House Bill 5916 and House Bill 5917, both sponsored by Rep. Hank Vaupel (R-Fowlerville), would “act to regulate pet shops, animal control shelters, and animal protection shelters” and seeks to “establish uniform procedures and minimum requirements for adoption of dogs, cats, and ferrets,” while establishing civil fines and penalties for violations. The legislation also bans local municipalities from enacting their own ban on pet stores.
Animal rights activists fear that the legislation would make it more difficult for local units of government to successfully regulate and potentially keep out puppy mills, which many view as breeders that raise dogs in “inhumane” conditions.
“The bills would protect the cruel pet breeding industry and strip local governments of the ability to regulate the retail sale of puppies in their communities,” the group Puppy Mill Awareness posted on its Facebook page on Thursday.
The bills passed by mostly party-line 23-14 votes tonight.

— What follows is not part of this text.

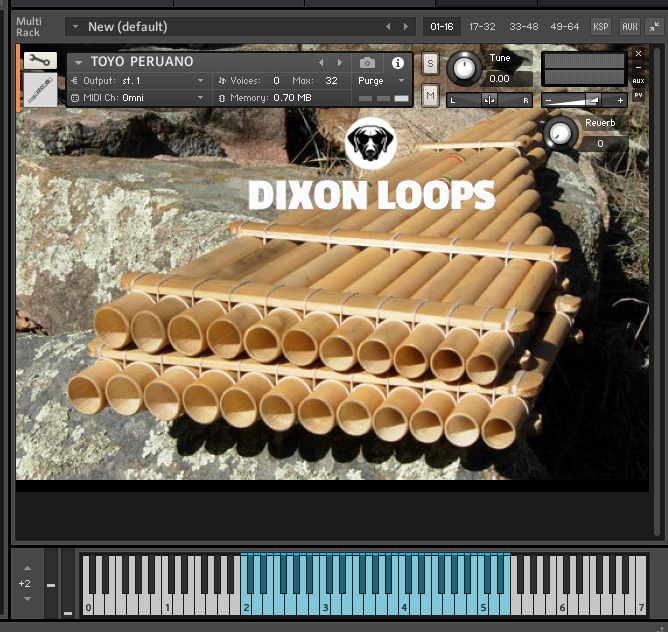This screenshot has height=632, width=668.
Task: Open instrument edit mode with wrench icon
Action: coord(40,62)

The Humane Society of the United States came out against the legislation and “urges consumers never to buy a puppy from a pet store because many are unhealthy and most of them come from inhumane dealers known as puppy mills,” John Goodwin, senior director of Stop Puppy Mills Campaign for the Humane Society of the United States,” said in a statement.

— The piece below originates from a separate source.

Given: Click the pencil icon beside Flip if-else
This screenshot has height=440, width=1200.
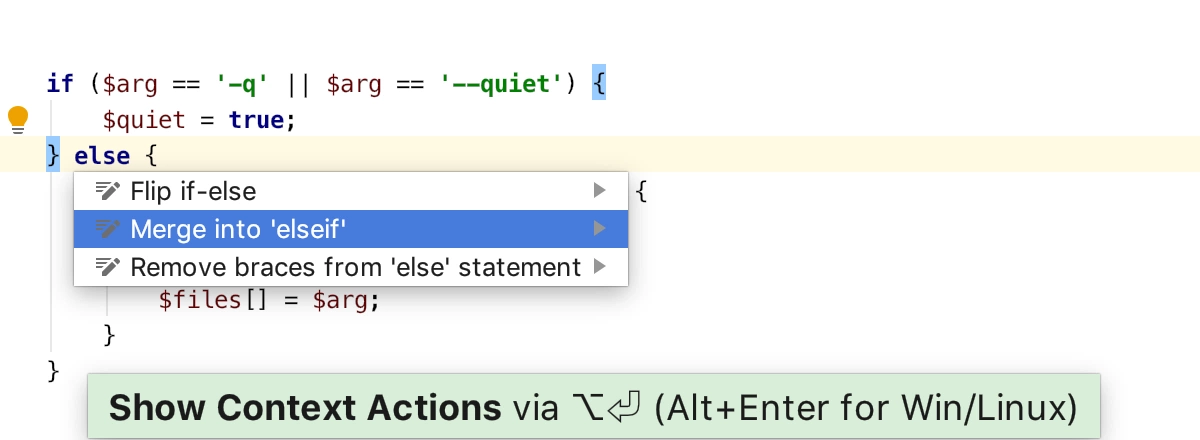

“Responsible breeders don’t sell to pet stores, because they want to meet the families who are taking home their puppies,” added Goodwin.
Vaupel, a former veterinarian, contends that the bills strengthen protections for animals by mandating microchipping and banning puppy mills outright, according to the Detroit Free Press.
Animal rights activists, however, tend to believe that rather than buying pets from pet stores, consumers should look to adopt pets from shelters, which wind up killing an estimated 1.5 million dogs and cats each year, according to Best Friends Animal Shelter, a no-kill shelter based in Utah. The group lists well over 100 municipalities in North America that have placed outright bans on retail pet stores, including a couple Michigan cities.
The issue of animal rights and a municipality’s ability to control whether a dog boutique could open was front and center last year in West Michigan, when two malls in Grand Rapids and Muskegon cancelled leases with one such store. Ultimately the store opened in Grandville, outside Grand Rapids, after the city decided it met basic zoning and other criteria, according to a report in MLive.